Get Lost in 19th Century Romance

Had it been just an hour ago she’d been sitting in a stalled train, impatient to reach her destination? How eagerly she’d looked forward to seeing their new home, dubbed by newspapers as “The Infant Wonder of the West. For weeks, she’d anticipated a great adventure, the kind of spine-tingling excitement found in her favorite books. Reality was grittier, bloodier, and utterly more terrifying.
From A Dangerous Passion by E.E. Burke 

In my latest historical romance, A Dangerous Passion, the heroine Lucy Forbes sets out to discover the kind of romantic adventures she’s only read about in books. 

What books was she reading? The same type of literature read by the majority of women in her day--Sentimental Fiction.

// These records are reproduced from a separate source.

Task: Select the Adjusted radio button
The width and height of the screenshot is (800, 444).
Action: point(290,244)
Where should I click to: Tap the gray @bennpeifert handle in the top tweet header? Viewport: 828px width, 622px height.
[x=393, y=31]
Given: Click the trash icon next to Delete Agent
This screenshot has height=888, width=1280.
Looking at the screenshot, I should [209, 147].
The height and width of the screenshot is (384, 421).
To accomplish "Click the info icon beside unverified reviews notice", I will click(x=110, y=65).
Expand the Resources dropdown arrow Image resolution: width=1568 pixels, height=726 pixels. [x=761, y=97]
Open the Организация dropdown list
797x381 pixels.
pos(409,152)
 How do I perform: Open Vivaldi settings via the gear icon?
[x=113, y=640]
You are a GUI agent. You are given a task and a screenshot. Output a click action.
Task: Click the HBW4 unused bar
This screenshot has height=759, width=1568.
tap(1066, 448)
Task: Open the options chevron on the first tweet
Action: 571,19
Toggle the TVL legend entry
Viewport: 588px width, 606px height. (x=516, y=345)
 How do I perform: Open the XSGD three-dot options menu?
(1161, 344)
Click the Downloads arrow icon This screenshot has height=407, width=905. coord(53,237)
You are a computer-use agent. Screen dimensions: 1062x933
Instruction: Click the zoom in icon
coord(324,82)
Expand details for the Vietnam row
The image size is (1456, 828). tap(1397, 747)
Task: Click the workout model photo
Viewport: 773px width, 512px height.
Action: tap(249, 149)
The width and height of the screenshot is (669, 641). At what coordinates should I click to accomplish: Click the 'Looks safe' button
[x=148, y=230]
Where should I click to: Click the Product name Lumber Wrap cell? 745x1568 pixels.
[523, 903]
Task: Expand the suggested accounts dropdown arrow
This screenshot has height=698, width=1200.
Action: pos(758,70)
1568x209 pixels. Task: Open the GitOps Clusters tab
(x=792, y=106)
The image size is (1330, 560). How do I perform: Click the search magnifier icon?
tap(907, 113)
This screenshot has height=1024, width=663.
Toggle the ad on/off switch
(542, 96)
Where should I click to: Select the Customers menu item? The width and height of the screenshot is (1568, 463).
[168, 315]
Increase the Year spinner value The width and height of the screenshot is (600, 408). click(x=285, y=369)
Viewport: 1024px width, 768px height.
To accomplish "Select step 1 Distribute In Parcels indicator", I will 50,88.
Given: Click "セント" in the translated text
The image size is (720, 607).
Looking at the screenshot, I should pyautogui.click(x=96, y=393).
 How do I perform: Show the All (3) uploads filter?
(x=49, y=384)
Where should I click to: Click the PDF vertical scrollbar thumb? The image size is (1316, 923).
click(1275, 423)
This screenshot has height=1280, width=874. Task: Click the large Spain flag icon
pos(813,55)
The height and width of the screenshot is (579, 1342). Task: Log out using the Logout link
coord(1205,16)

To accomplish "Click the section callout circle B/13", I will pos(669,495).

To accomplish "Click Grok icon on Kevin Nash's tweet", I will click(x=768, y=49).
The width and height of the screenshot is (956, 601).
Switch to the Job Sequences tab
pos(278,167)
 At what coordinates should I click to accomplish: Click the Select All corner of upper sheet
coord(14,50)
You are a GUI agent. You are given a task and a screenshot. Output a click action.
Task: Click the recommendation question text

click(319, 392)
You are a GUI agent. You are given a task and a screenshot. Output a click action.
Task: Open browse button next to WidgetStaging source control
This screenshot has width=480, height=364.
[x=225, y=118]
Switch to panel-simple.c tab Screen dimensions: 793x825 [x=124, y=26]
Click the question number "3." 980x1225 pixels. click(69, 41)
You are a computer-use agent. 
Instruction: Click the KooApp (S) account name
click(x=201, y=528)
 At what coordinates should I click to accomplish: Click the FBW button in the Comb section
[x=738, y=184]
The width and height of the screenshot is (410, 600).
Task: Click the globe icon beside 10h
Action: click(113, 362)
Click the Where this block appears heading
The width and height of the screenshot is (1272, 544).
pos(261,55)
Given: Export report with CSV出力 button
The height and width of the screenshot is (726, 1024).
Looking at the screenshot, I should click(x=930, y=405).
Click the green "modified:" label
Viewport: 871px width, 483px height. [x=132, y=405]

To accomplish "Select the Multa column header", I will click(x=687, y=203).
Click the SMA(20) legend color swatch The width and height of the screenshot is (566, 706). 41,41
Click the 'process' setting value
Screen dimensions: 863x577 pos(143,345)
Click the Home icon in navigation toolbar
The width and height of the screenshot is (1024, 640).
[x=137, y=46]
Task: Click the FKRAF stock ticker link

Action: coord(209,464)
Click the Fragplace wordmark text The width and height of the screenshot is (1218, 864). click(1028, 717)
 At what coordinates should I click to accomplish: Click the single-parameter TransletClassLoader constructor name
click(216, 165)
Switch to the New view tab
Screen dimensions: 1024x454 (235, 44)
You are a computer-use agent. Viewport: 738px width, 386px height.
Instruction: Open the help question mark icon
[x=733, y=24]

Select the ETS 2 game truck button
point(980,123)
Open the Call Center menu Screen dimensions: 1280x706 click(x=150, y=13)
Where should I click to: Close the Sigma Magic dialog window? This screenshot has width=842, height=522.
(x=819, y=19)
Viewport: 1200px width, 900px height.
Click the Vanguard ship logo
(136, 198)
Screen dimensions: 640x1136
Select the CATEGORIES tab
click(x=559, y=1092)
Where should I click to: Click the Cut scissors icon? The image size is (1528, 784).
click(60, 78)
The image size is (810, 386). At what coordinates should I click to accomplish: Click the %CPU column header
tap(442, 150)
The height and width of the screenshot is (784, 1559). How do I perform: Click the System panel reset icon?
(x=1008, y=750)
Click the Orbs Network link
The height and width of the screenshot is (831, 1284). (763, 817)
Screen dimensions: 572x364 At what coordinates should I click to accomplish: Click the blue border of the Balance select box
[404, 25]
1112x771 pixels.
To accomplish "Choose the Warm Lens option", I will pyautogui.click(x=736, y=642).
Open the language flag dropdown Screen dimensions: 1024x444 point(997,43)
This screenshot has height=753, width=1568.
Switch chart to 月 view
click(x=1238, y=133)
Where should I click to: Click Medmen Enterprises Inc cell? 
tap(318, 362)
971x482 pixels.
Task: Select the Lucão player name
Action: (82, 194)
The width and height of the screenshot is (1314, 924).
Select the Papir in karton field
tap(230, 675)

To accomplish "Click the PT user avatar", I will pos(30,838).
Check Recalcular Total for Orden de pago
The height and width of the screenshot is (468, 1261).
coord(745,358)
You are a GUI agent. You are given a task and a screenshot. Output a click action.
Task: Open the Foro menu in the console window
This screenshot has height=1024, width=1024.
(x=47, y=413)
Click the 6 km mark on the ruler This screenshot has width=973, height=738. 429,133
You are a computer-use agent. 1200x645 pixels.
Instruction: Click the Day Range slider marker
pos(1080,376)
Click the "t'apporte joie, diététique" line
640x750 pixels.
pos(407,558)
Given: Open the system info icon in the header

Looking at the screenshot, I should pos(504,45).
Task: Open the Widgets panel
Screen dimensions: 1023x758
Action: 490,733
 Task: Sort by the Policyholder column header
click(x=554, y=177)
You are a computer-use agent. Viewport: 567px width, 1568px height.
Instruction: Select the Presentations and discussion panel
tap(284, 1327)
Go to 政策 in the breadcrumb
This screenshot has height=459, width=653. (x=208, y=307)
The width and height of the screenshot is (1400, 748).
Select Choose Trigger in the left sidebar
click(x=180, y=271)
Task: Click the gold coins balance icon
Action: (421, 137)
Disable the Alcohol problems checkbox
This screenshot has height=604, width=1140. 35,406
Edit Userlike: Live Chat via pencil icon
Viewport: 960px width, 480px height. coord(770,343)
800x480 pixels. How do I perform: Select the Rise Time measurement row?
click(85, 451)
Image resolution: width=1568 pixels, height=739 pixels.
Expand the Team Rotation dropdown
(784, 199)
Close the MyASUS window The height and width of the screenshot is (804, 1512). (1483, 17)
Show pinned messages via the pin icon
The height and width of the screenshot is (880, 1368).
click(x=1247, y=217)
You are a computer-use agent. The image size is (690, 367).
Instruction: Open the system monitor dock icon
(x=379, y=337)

Before the romance novel, there was sentimental fiction (also referred to as domestic fiction). These stories were serialized in popular magazines as well as produced as novels, and were eagerly consumed by a growing population of female readers in the 1800s. 

The basic plot involves a young girl deprived of the support she’d depended on to sustain her, who must win her own way in the world. In the process, she finds inner strength and develops a strong conviction of self worth. This was a theme that resonated powerfully with women of this era, most of whom were under the control of men and rarely given credit for being intelligent or capable outside of the home.
The first big seller in this genre was Susan Warner’s The Wide, Wide World (1850). Maria Susanna Cummins is credited with setting the trend on fire with The Lamplighter (1854). It sold 40,000 copies in two months. She’d be considered a bestseller these days, but back then it was nothing short of astounding.

As beloved as these authors were among their faithful readers, they were ridiculed by male counterparts. Nathanial Hawthorne, in a letter written to his publisher in 1855, says this about them:

"America is now wholly given over to a damned mob of scribbling women, and I should have no chance of success while the public taste is occupied with their trash…"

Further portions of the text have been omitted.